Well, going to all that effort of building a manager’s smoking area at Stamford Bridge was a bit pointless, wasn’t it?
After just a year at the helm, Chelsea have said Sarri-vederci to their chain-smoking manager Maurizio after he opted to move back to Italy to take charge of Juventus. It leaves Roman Abramovich having to make a remarkable 13th managerial appointment of his rouble-infused ownership of the club.
The man hoping that number isn’t unlucky for some is one Frank Lampard. The club legend is widely expected to be appointed as Chelsea manager in the coming days.
The Englishman showcased managerial guile in his first season in the dugout, guiding Derby to the Championship play-off final – but taking charge of the Europa League winners represents a huge step up. And as we’ve seen countless times before, legendary players taking charge of the club they’re revered at doesn’t always go to plan.
So, how will Chelsea’s 2019/20 campaign play out with Lampard in charge? According to our crystal ball, badly…
Making his mark
With thousands of chewed-up cigarette butts eventually swept away, Lampard finally gets his feet under the desk at the club’s Cobham training ground – and immediately gets to work planning how to spend Eden Hazard’s £100m transfer fee.
Given the debilitating transfer embargo on the club, Lampard decides to invest heavily in expanding his coaching staff. He opts to get the old band back together – John Terry and Didier Drogba are brought in as assistants (to the) manager – as the new gaffer tries to recreate the good old days to get fans even more on side.
All remaining funds go towards extra training ground dummies, as Lampard seeks to drill his trademark deflected finishes into his new charges.
A positive start soon unravels
Boosted by his pick of the club’s 300+ returning loanees and the removal of Danny Drinkwater from storage, Lamps’ team makes a promising start to the season. With Ole still carelessly at the Old Trafford wheel, Chelsea emerge victorious on the opening weekend of the season.

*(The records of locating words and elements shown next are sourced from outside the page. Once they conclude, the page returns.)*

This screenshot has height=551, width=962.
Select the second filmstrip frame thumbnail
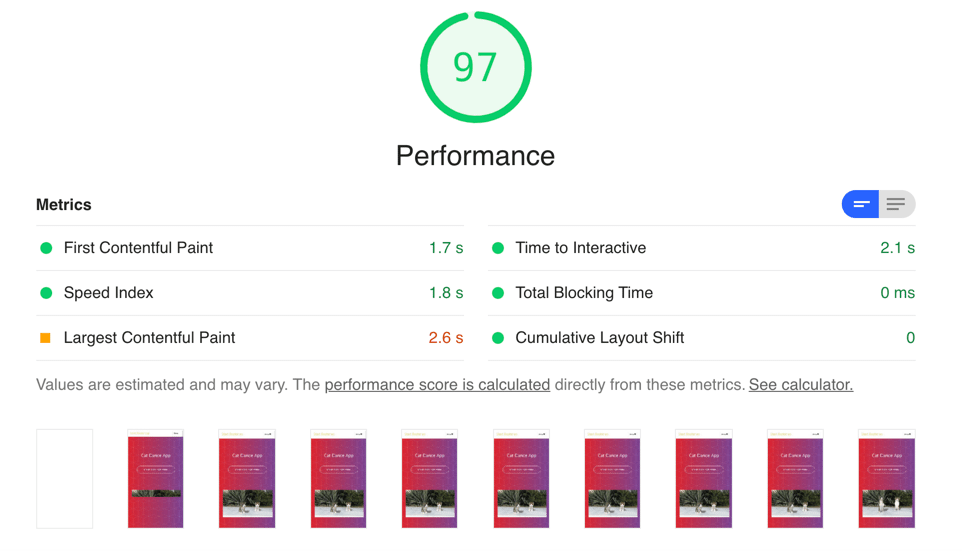click(x=155, y=479)
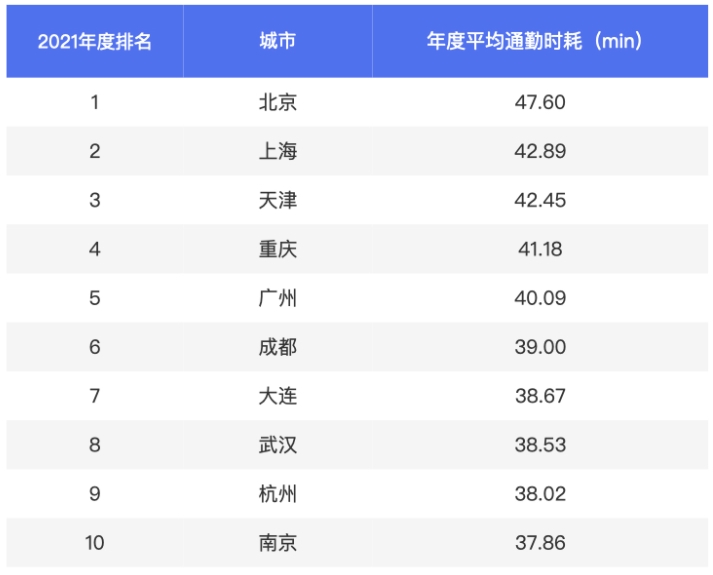Viewport: 713px width, 575px height.
Task: Click the 41.18 commute time value
Action: (540, 249)
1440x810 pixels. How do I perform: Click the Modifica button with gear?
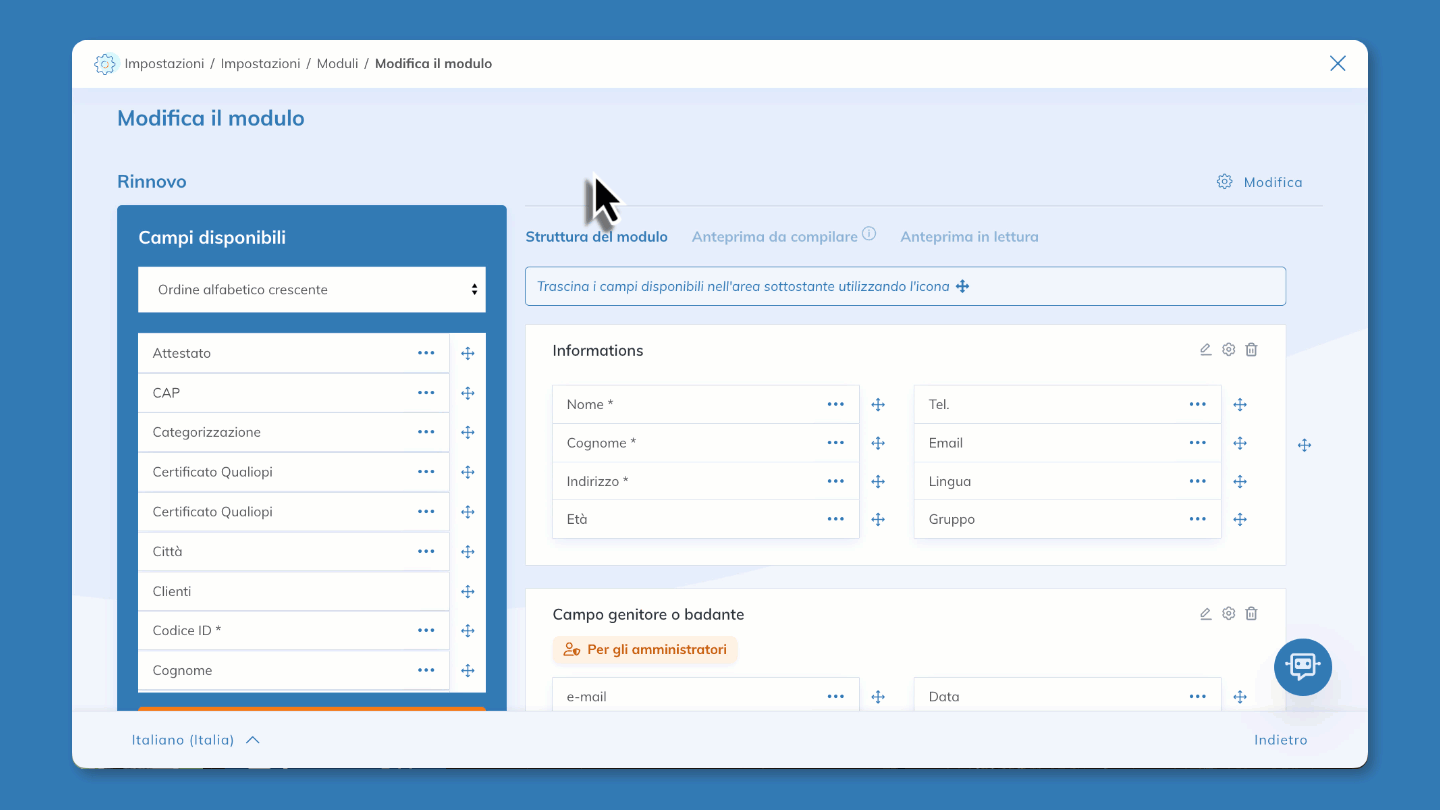1260,182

They even scoop Super Cup glory against Liverpool in his second game, leading to the thousands of dreadfully boring tweets about how he has the best games-to-trophy ratio of any manager in history.
All seems to be going along smoothly, but let’s not forget Sarri went unbeaten in his first 12 league matches. Inevitably, Lampard soon suffers his first setback when Liverpool come to town and gain revenge, with Mo Salah making a mockery of Chelsea’s longest-serving player, Tomas Kalas. Yep, he’s still under contract there.
The feel-good factor around the club takes another hit when their former captain, leader, lothario John Terry is photographed out and about with various players’ wives. The uproar splits the dressing room and JT decides to leave “in the best interests of the club I love”.
The winter of discontent
The Blues just about muddle through their Champions League group amid some patchy league form, Lampard comes under even more scrutiny for actions off the pitch.
With Chelsea’s TV channel going off-air, Lampard insists all club news is announced via his wife, Christine, on Loose Women. Supporters quickly get fed up of having to endure listening about Katie Price’s latest break-up just to hear if Ross Barkley is injured (again), and they start to turn on the manager.
It’s then a cockney knight in shining armour attempts to come to the rescue. Rolling back the years to 1996, uncle Harry Redknapp does the media rounds leaping to Lampard’s defence. “Frank is going right to the top of management,” he states. “Right to the very top!”
This bigging up backfires, however, as rival fans deduce Lampard clearly needs someone else to talk for him. As the “Stop Crying Frank Lampard” song grips the terraces, the Oasis song it’s based on hits the Christmas No1 spot.
From legend to loser
Lampard’s hopes for a fresh start in 2020 are extinguished almost immediately, as Chelsea are embarrassingly dumped out of the FA Cup in a shock reversal to Oxford United. Desperate times call for desperate measures, and Lampard begins sending a spy to opponents’ training grounds.
However, the ruse is up when someone who looks suspiciously like John Terry in a comedy wig and glasses is clocked peeking over the fences at Man Utd’s Carrington training complex. Lampard’s hypocrisy is exposed, and back-to-back home defeats against the Red Devils and Spurs follow as the fans’ anger grows.
After being knocked out of the Champions League by surprise package Genk, it doesn’t take long for fully grown adults in the Stamford Bridge crowd to get their crayons and felt tips out. On crudely-torn cardboard they scrawl messages such as, “TIME TO TURN THE LAMPS OFF!” and “PLZ DON’T RUIN UR LEGASEE FRANKIE!”
As the season descends into farce, the Blues secure a disappointing seventh-placed finish. Following the final game of the season, Roman Abramovich makes his way down to the dressing room to hand Lampard his P45 in front of the team in a final act of humiliation.
Chelsea promptly spin the merry-go-round once again in the search for a hugely experienced, proven manager to turn the club’s fortunes around, and the cycle repeats again. At least it’s never boring, eh?